I'm writting a client with CSocket. Everything goes fine until , for no apparent reasons, OnReceive() isn't triggered anymore. (Can take a while, 30 minutes or more) You would think the connection failed or something like that, but sending still works.

Is there a way I can debug that, or is there anyone that heared of something similar? Anyone?

I just upgraded to VC 7, and I didn't notice this before, when I was using VC 6.

I set this at easy for now, tell me if it's not enough.
Avatar of williamcampbell
williamcampbell
Flag of United States of America image



  Who is doing the sending? Have they run out of memory or crashed?
Avatar of Djof
Djof

ASKER

Ok, here in detail how my app works.

1) Create the socket
2) Connect the socket
3) Handshake the server (Sending some characters with CSocket::Send and receiving the anwser with CSocket::Receive)
4) Create a CSocketFile and two CArchive, one loading, one storing.

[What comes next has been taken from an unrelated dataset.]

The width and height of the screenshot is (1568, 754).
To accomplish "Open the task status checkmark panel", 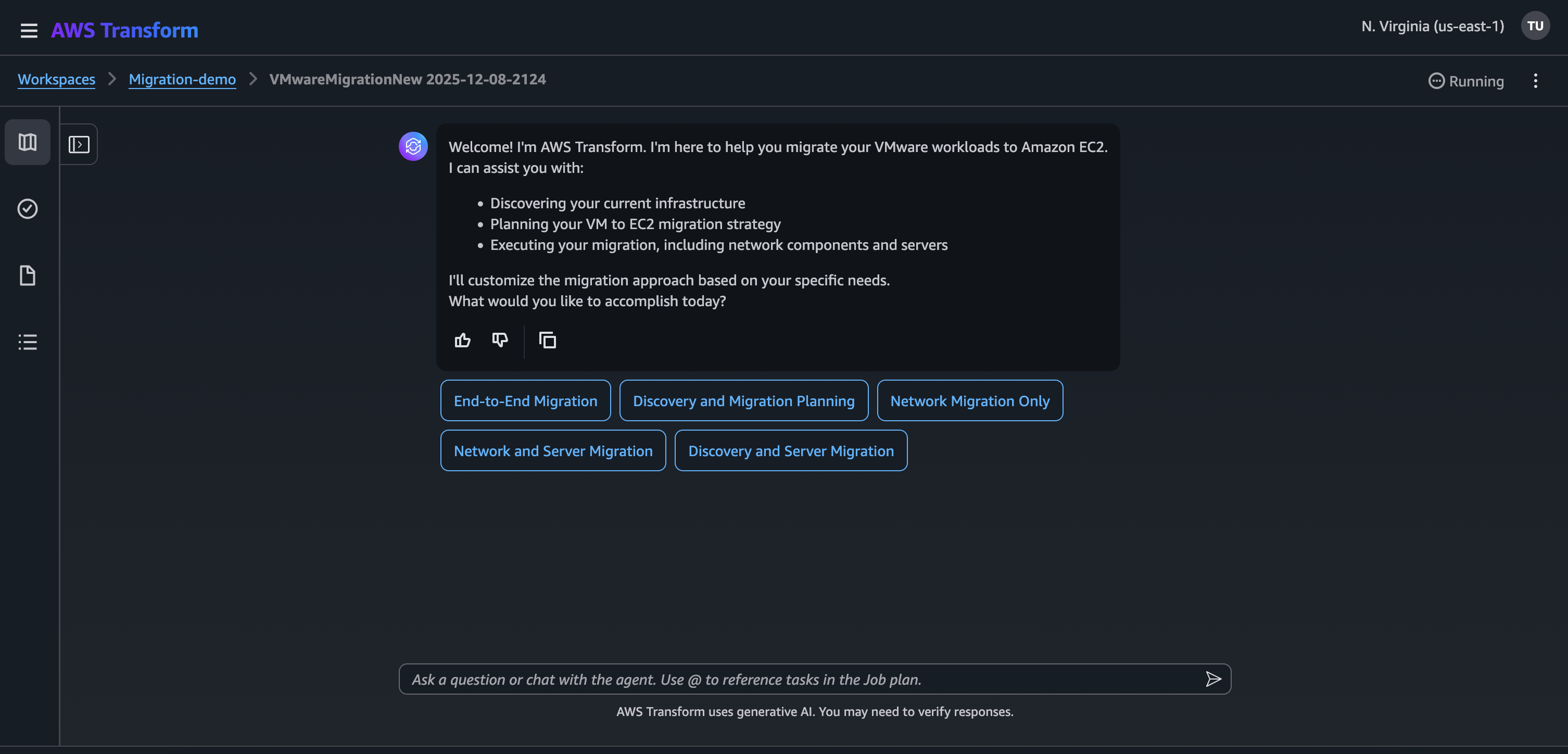I will point(28,209).
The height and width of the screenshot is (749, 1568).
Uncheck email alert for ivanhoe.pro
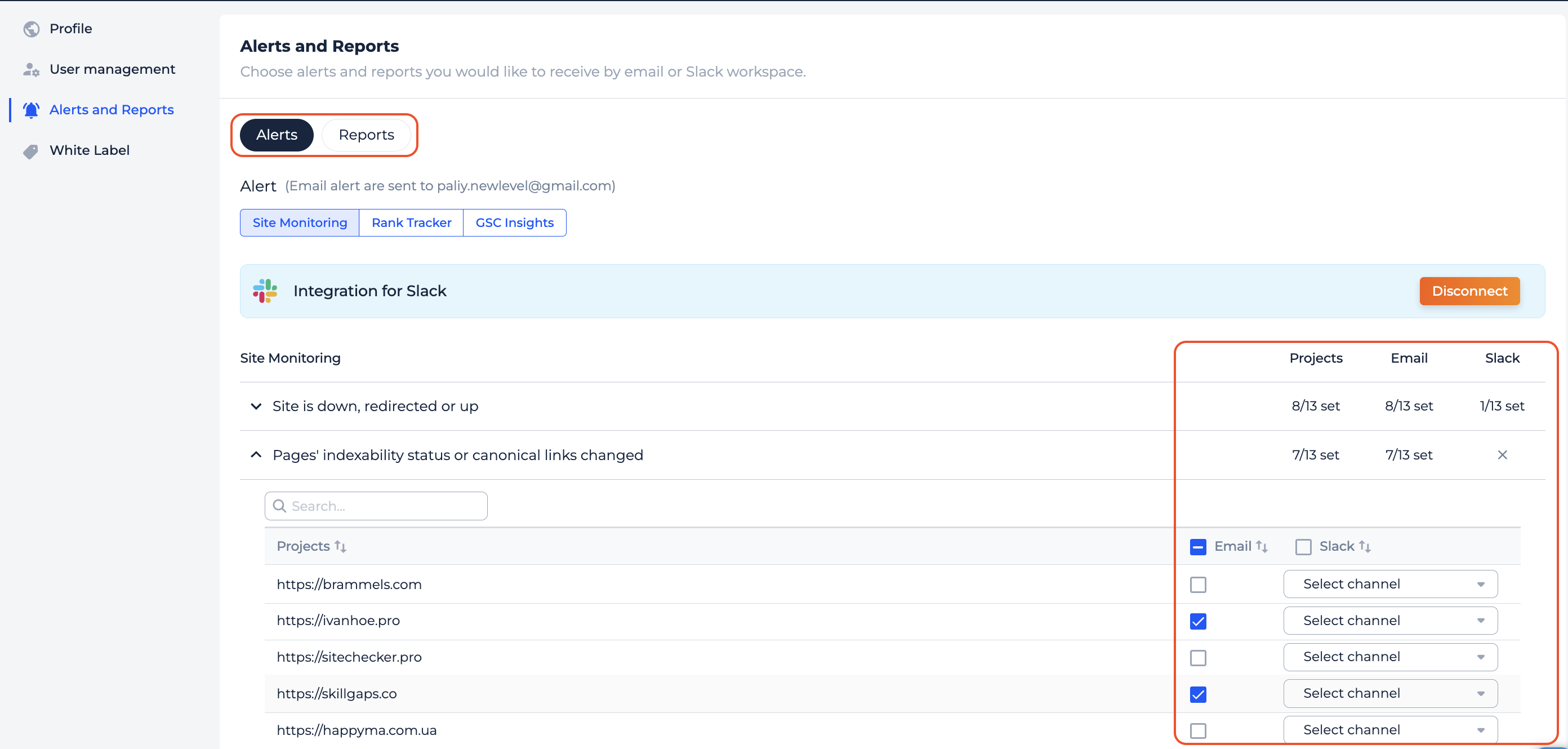(x=1198, y=621)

From this point, I use two object of a custom CObject derived class to manage the serialisation of the transmissions. OnReceive triggers a function in my document to serialise the reception object, while user actions triggers the the serialisation and sending of outgoing data.

It works very well, until, like I told, for no apparent reasons, OnReceive simply isn't called anymore. Sending still works at that point. Nothing crashes and the connection still works, and it can stay that way for at least another half an hour. (At which point I stopped testing because I wanted to recompile. But the point is it doesn't affect the connection.)

Thanks.

  As a test you could setup a timer and if you havn't received anything for say 2 minutes close the socket and reconnect.

  If you still don't receive after the 'reset' then you know it's probably your client. Worst case you have a workaround for now.
Avatar of Djof

ASKER

I know it's the client. The server hasn't been coded by me, and I know the it works.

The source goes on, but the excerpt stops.